Sculptor Tyrell Valladares’ installations live and breathe his vision...

Meet the man who transforms his ideas into materials and freezes them in time. Tyrell Valladares’s sculptures bring desperately needed visual relief to Mumbai’s grey landscape. They forever alter the way you look at scraps of metal, his preferred medium of expression. It’s a no-brainer that his company is named Metalhead. His most famous commission is an incredible larger-than-life 800-kilogram, 3,500-sprocket version of the iconic Indian cricketing jersey. You find yourself as one of the cogs that makes the wheels of cricket turn. Its scale reminds us that the game is always bigger than any individual.

Tyrell calls Bandra home. You’re not surprised when he tells you that his mother makes hand crafted décor and his sister is a jewellery designer. “I’ve grown up in an atmosphere where we were always encouraged to explore our creativity,” he says. The artist in him is happiest when he hunts for discarded metal in the city’s scrapyards. When he isn’t scavenging or sketching new designs, the athlete in him is dedicated to his favourite sports: cricket and football.

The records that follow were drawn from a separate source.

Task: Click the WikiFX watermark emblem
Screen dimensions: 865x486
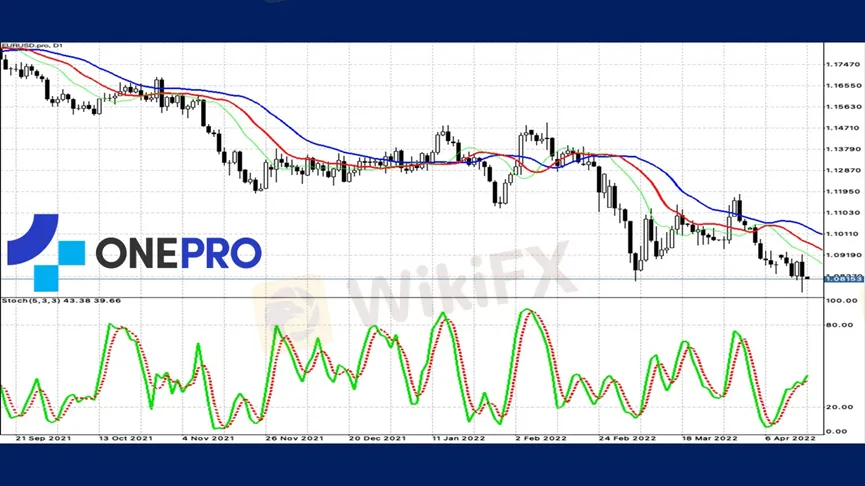Action: point(292,310)
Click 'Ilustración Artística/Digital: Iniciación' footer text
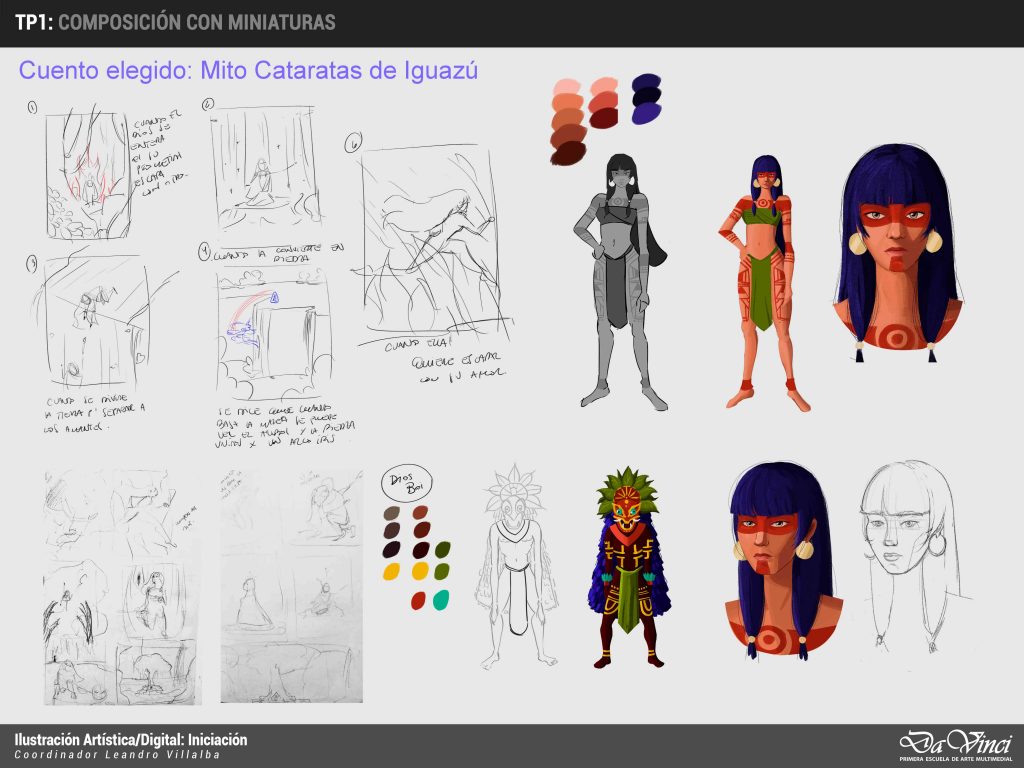Screen dimensions: 1024x768 (131, 739)
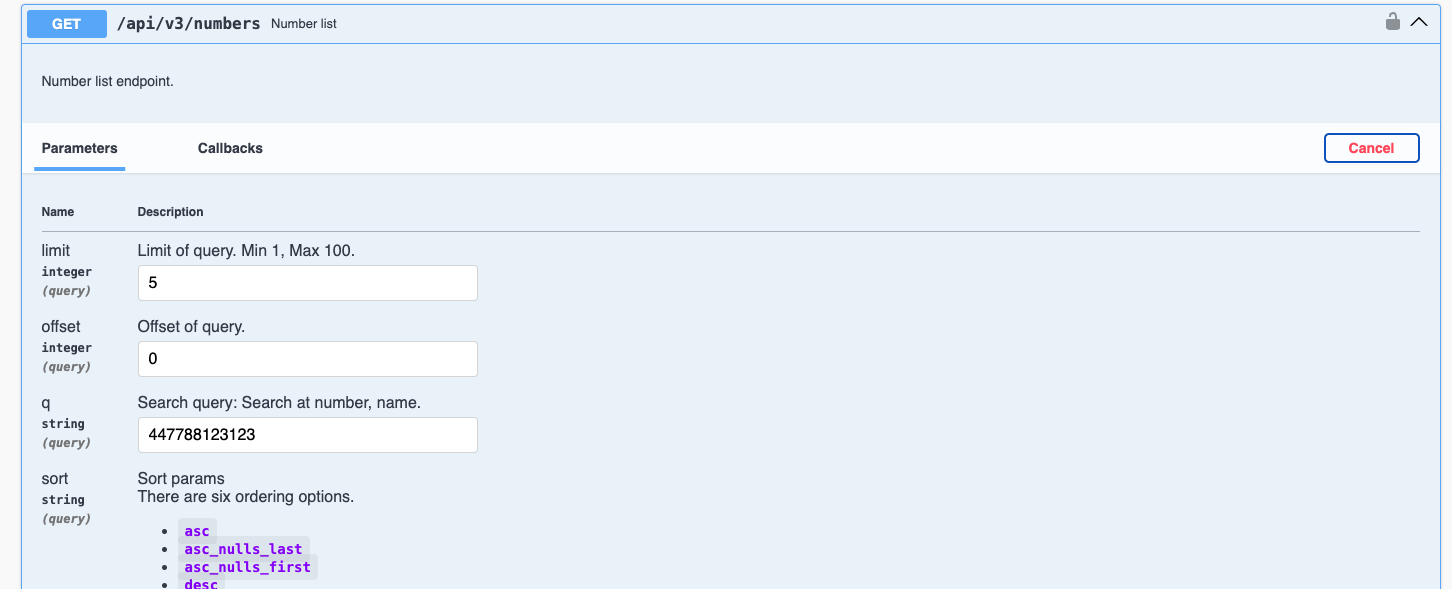Click the asc_nulls_last option code
The width and height of the screenshot is (1452, 589).
tap(243, 549)
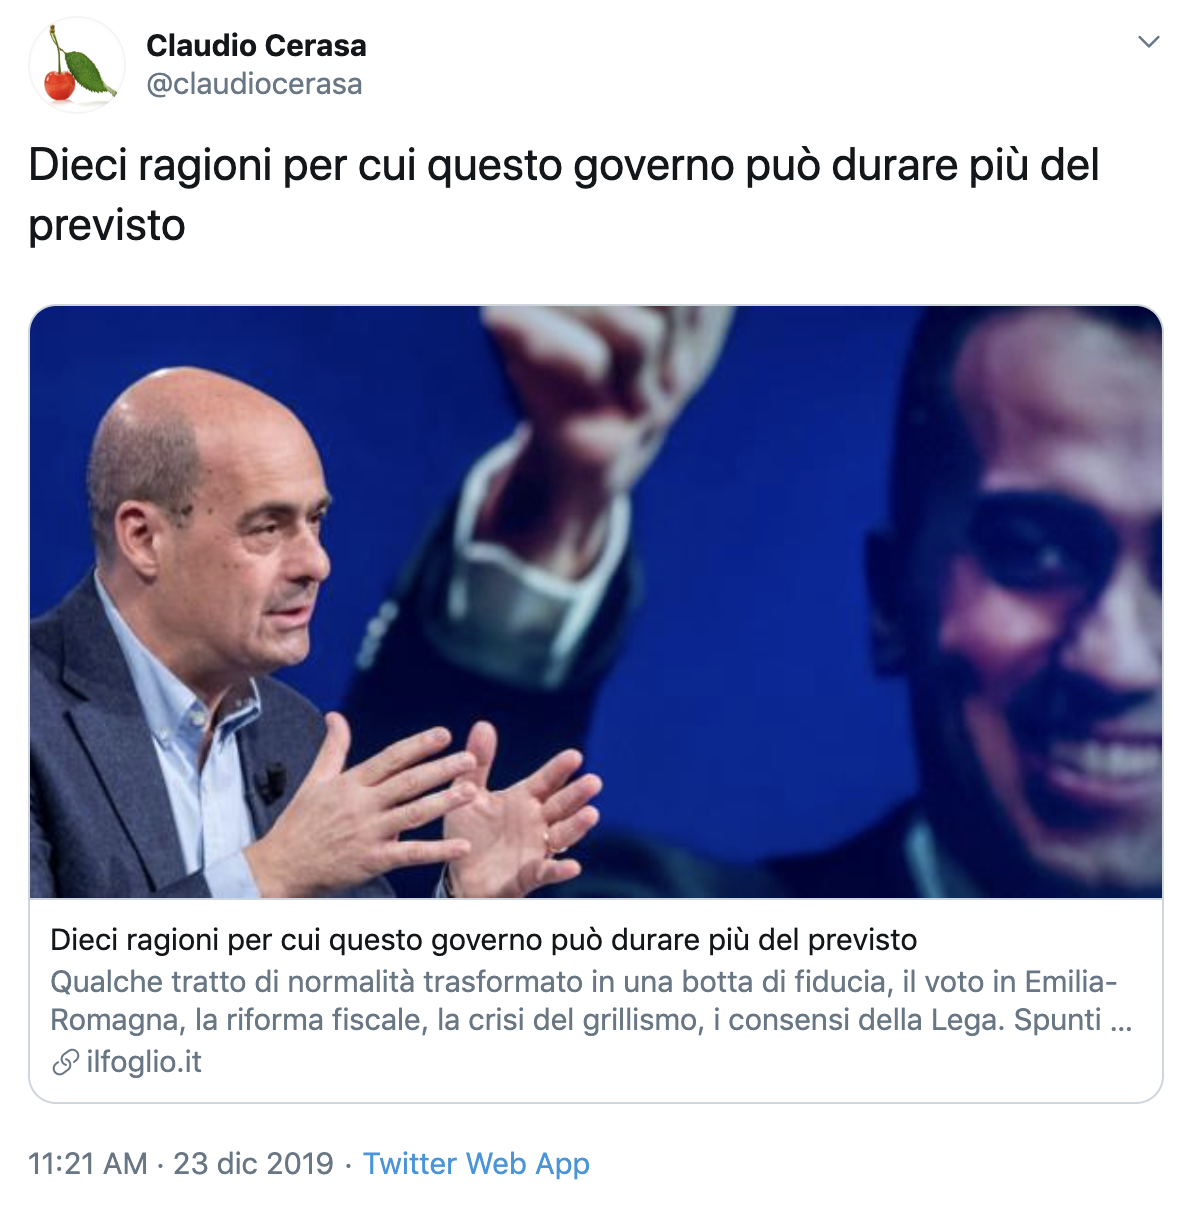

How did you discover your love for sculpting?

I initially started with painting canvas. Later, I was fascinated with metal. I got interested in shapes and forms. I wanted to explore 2D forms to try and make things with my own hands. When I began to explore sculpting, I was already flying with Jet Airways. I spent all my time off working with metal on the terrace at home. When I was grounded with a sports injury, I took the opportunity to do a welding course. I haven’t looked back since.

Why are you so passionate about sculpting?

I enjoy art in all its forms, though sculpting is definitely my favourite means of expression. My work is an extended expression of myself. It is something that allows me to be completely free and honest.

What inspires you?

I find inspiration from everything around me: nature, shapes, forms and colours. Street art is my biggest inspiration. The works of Banksy, a famous graffiti artist and Shepard Fairey, a contemporary street artist never fail to amaze me.

What is the ideal sculptor’s studio?

An ideal studio is where you have a lot of open space and access to materials round the clock along. It also needs a good sound system with my music blaring.

What are you working on now? What would you like to do with your art in the future?

I have lived in Bandra all my life. At the moment, I have an opportunity to add ‘drama in design’ to the streets here. It’s very near to my heart. I will make installations for traffic islands as well as graffiti on some of the walls in the suburb. I am working hard to become a recognised artist and to make bigger and bolder installations. I want my work displayed in as many places as possible. I want my work to be exhibited around the world.